Names used for reference types in the community

So, after reading some other posts, articles, and tutorials mainly about these types: (1) &T, (2) &mut T, (3) mut & T, and (4) mut &mut T. I am a bit confused about the naming, especially for the first two.
Most if not all resources use the term "immutable reference" and "mutable reference" for the first and the second respectively. Now from my understanding of the English language (I'm not a native speaker) the correct terms would be more along the following:
(1): "immutable reference" (implying immutability of T)
(2): "immutable reference to mutable value"
(3): "mutable reference" (actually being able tu mutate the reference itself, again implying immutability of T)
(4): "mutable reference to mutable value"

When always assuming immutability, (1) and (2) could also be shortened by dropping the "immutable" parts.

Now my guess would be either, the naming has historically grown to be what it is ("mutable reference" is obviously more ergonomic than "immutable reference to mutable value" given that (2) is much more common than (3), but from my understanding the first is just wrong for what it is used), or my understanding of the language is wrong?
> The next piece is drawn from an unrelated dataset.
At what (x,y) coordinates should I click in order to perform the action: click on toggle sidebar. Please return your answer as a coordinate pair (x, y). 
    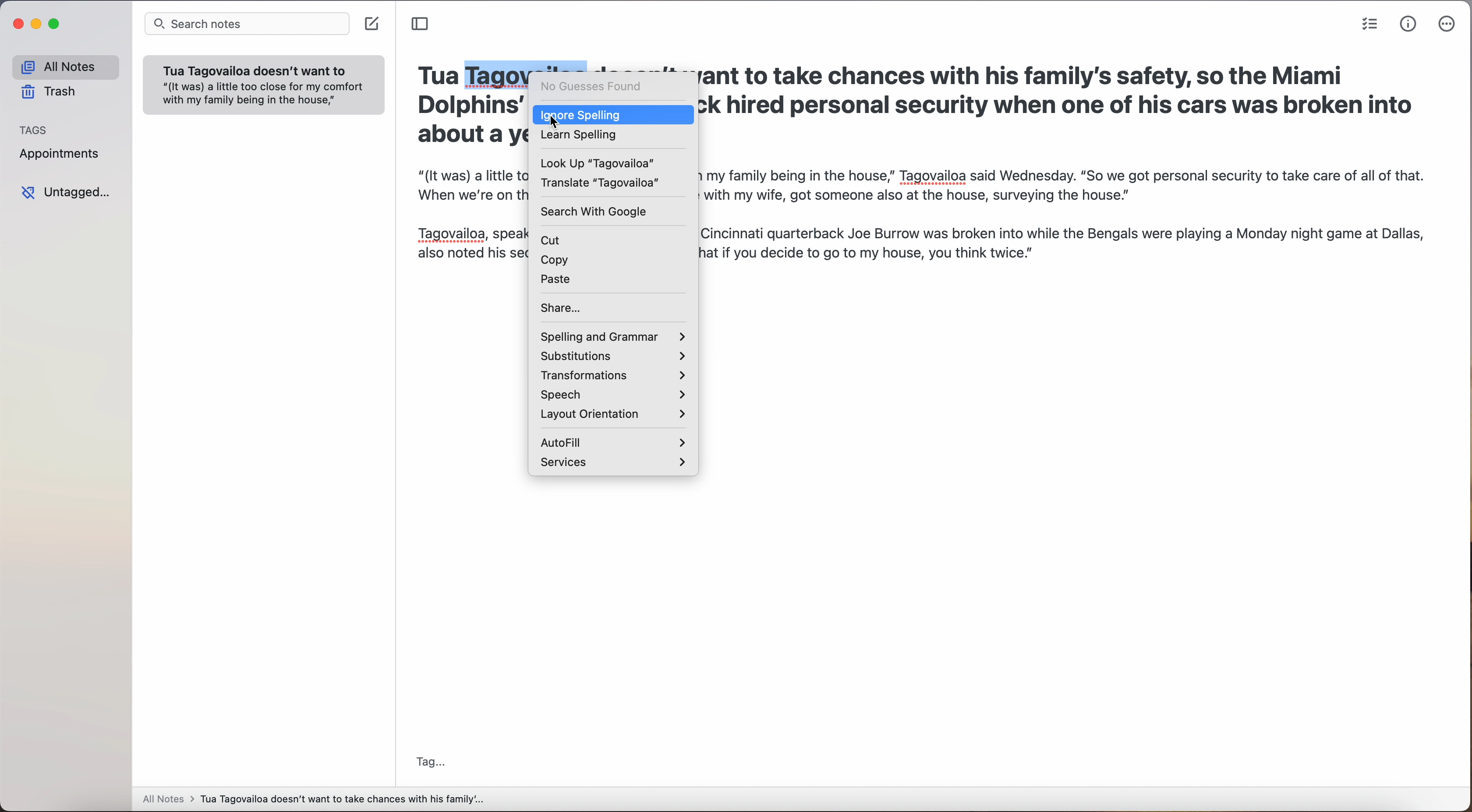
    Looking at the image, I should click on (424, 24).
I'm not proposing that we should change any text's out there, but just for the sake of my understanding :wink:
Thanks in advance

The first mut in mut &T and mut &mut T is not part of the type. It's a property of the variable binding: can its value be changed.

let mut x: &u32 = ...;

The thing above defines a new variable x. It contains values of type "immutable reference to u32", however the variable itself can be mutated.